§ **Information provided**
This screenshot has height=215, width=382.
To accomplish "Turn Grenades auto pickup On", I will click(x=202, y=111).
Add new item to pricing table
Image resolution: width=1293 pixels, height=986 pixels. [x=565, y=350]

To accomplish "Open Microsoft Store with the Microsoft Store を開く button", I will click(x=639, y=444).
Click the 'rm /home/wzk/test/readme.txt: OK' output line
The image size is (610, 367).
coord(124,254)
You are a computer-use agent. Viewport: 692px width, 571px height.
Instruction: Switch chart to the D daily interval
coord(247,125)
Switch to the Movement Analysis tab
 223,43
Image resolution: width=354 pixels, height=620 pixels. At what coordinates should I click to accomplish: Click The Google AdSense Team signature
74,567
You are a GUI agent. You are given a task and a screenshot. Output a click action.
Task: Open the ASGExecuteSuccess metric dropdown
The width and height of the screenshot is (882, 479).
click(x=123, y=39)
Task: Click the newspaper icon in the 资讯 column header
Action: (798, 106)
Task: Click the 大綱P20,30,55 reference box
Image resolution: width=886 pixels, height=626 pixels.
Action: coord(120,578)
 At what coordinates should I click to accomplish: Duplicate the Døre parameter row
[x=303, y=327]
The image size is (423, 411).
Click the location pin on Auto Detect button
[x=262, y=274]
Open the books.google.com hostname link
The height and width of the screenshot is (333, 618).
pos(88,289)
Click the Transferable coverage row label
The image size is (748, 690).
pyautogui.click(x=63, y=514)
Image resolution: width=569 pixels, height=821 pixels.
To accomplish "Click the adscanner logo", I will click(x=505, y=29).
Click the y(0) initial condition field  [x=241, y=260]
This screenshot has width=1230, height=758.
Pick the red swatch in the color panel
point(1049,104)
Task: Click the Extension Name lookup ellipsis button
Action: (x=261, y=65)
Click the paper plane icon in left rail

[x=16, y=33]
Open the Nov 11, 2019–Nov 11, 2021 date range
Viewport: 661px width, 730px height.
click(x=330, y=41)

§ **Instructions for the task**
Rewrite the lines above, substituting "screen capture" for every occurrence of "screenshot" and leaving everything else unchanged.

§ **Response to the exercise**
This screen capture has height=215, width=382.
To accomplish "Turn Grenades auto pickup On", I will click(x=202, y=111).
Add new item to pricing table
Image resolution: width=1293 pixels, height=986 pixels. [x=565, y=350]

To accomplish "Open Microsoft Store with the Microsoft Store を開く button", I will click(x=639, y=444).
Click the 'rm /home/wzk/test/readme.txt: OK' output line
The image size is (610, 367).
coord(124,254)
You are a computer-use agent. Viewport: 692px width, 571px height.
Instruction: Switch chart to the D daily interval
coord(247,125)
Switch to the Movement Analysis tab
 223,43
Image resolution: width=354 pixels, height=620 pixels. At what coordinates should I click to accomplish: Click The Google AdSense Team signature
74,567
You are a GUI agent. You are given a task and a screen capture. Output a click action.
Task: Open the ASGExecuteSuccess metric dropdown
The width and height of the screen capture is (882, 479).
click(x=123, y=39)
Task: Click the newspaper icon in the 资讯 column header
Action: (798, 106)
Task: Click the 大綱P20,30,55 reference box
Image resolution: width=886 pixels, height=626 pixels.
Action: coord(120,578)
 At what coordinates should I click to accomplish: Duplicate the Døre parameter row
[x=303, y=327]
The image size is (423, 411).
Click the location pin on Auto Detect button
[x=262, y=274]
Open the books.google.com hostname link
The height and width of the screen capture is (333, 618).
pos(88,289)
Click the Transferable coverage row label
The image size is (748, 690).
pyautogui.click(x=63, y=514)
Image resolution: width=569 pixels, height=821 pixels.
To accomplish "Click the adscanner logo", I will click(x=505, y=29).
Click the y(0) initial condition field  [x=241, y=260]
This screen capture has width=1230, height=758.
Pick the red swatch in the color panel
point(1049,104)
Task: Click the Extension Name lookup ellipsis button
Action: (x=261, y=65)
Click the paper plane icon in left rail

[x=16, y=33]
Open the Nov 11, 2019–Nov 11, 2021 date range
Viewport: 661px width, 730px height.
click(x=330, y=41)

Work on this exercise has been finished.